» Estratto della fonte
- - - - - - -

1.0 Le reazioni indispettite
delle èlite europee e
della stampa loro allineata alle pagine che Trump ha
dedicato all’Europa nel
documento National Security Strategy 2025,
non sorprendono: né per la reazione
né nei di essa
modi
ed argomentazioni.
D’altra parte anche le considerazioni del documento americano erano
state in gran parte anticipate nelle precedenti esternazioni di Trump
(e di Vance); peraltro, diversamente da quello che il Presidente USA
afferma urbi et orbi,
ossia tutto e il contrario di tutto a giorni alterni, il pensiero
sull’Europa è stabile e immutato.
I punti essenziali del
quale sono di seguito
riepilogati.
1) “L’Europa
continentale sta perdendo quota nell’economia globale: è scesa dal
25% del PIL mondiale nel 1990 al 14% attuale — in parte a causa di
regolamentazioni nazionali e sovranazionali che soffocano creatività
e spirito d’iniziativa.
Ma questo declino economico è superato da una prospettiva ancor più
grave: quella della cancellazione civile”
e questo perché l’attività
dell’U.E. e di altri organismi internazionali…” conculcano
la libertà politica e la
sovranità; ed adottano
“politiche migratorie che
stanno trasformando il continente e creando
conflitti; censura della
libertà di espressione e repressione dell’opposizione politica;
crollo dei tassi di natalità; perdita delle identità nazionali e
della fiducia in sé stessi.
Se le tendenze attuali
proseguiranno, il continente sarà irriconoscibile in 20 anni o
meno”.
2) Il Presidente
afferma di volere “che l’Europa rimanga europea, che
ritrovi fiducia civile e abbandoni il suo fallimentare modello di
soffocamento regolatorio”. Poi un’altra considerazione
realistica “Gli alleati europei godono di un significativo
vantaggio in termini di hard power rispetto alla Russia in
quasi tutte le misurazioni, tranne che nelle armi nucleari”, perciò
l’Europa gode di un vantaggio che dovrebbe impedire o almeno
ridimensionare le (pretese) velleità egemoniche di Putin, se ne
deduce.
3) “L’amministrazione
Trump si trova in contrasto con funzionari europei che nutrono
aspettative irrealistiche sulla guerra e governano in
maggioranze instabili, molte delle quali calpestano principi
democratici fondamentali per reprimere l’opposizione. Una larga
maggioranza degli europei vuole la pace, ma questo desiderio non si
traduce in politiche concrete, in larga parte a causa della
sovversione dei processi democratici da parte di questi governi”.
4) Tuttavia “l’Europa
rimane strategicamente e culturalmente vitale per gli Stati Uniti.

- - - - - - -

» Dati forniti
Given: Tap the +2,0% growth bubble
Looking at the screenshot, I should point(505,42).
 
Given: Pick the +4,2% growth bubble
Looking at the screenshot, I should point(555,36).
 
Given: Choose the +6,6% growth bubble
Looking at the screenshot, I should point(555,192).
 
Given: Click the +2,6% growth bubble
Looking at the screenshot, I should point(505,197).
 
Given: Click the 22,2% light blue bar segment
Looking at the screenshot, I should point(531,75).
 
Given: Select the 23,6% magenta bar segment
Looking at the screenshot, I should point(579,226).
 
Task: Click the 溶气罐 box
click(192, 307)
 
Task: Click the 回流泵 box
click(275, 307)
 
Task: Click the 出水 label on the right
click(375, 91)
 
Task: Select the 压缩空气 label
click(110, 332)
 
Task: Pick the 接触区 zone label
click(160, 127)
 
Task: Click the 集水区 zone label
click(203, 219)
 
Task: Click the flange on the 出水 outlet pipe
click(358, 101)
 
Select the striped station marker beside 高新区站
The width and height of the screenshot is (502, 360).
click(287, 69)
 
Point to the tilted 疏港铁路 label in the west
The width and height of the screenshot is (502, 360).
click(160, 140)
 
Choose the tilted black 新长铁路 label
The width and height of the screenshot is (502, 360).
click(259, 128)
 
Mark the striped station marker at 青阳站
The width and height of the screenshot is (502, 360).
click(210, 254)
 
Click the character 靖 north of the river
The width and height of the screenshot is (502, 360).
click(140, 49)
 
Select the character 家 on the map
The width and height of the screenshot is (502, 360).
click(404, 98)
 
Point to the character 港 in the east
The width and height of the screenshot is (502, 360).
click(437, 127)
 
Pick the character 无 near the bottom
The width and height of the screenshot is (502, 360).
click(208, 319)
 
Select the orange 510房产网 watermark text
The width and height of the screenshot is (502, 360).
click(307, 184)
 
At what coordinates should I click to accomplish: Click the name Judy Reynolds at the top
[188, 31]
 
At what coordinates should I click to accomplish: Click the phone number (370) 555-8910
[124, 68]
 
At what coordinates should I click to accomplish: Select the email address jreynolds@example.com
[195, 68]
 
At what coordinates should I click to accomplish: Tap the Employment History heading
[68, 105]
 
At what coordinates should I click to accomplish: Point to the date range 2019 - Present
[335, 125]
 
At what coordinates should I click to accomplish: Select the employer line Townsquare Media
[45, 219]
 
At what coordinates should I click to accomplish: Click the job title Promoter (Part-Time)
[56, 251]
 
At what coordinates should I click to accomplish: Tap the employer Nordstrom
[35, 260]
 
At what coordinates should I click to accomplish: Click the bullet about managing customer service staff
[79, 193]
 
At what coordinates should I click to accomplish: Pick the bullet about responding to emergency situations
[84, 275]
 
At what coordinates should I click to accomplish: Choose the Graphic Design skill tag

- - - - - - -

» Serie di esercizi
A. Stabilisci se ciascuna affermazione concorda con l'estratto. Rispondi sì o no e riporta alla lettera le parole decisive.
(i) L'Europa è passata dal 25% del PIL mondiale nel 1990 al 14% attuale.
(ii) Gli alleati europei superano la Russia anche nelle armi nucleari.
(iii) Il pensiero di Trump sull'Europa cambia a giorni alterni.
B. Per favore, trascrivi fedelmente la parte dell'estratto che si apre con le parole contenenti "D’altra parte anche" e si chiude con "stabile e immutato.".
Basati unicamente sull'estratto e non sulle righe.

» Soluzioni degli esercizi
A.
(i) Sì: "è scesa dal 25% del PIL mondiale nel 1990 al 14% attuale"
(ii) No: "tranne che nelle armi nucleari"
(iii) No: "il pensiero sull’Europa è stabile e immutato"

B.
D’altra parte anche le considerazioni del documento americano erano
state in gran parte anticipate nelle precedenti esternazioni di Trump
(e di Vance); peraltro, diversamente da quello che il Presidente USA
afferma urbi et orbi,
ossia tutto e il contrario di tutto a giorni alterni, il pensiero
sull’Europa è stabile e immutato.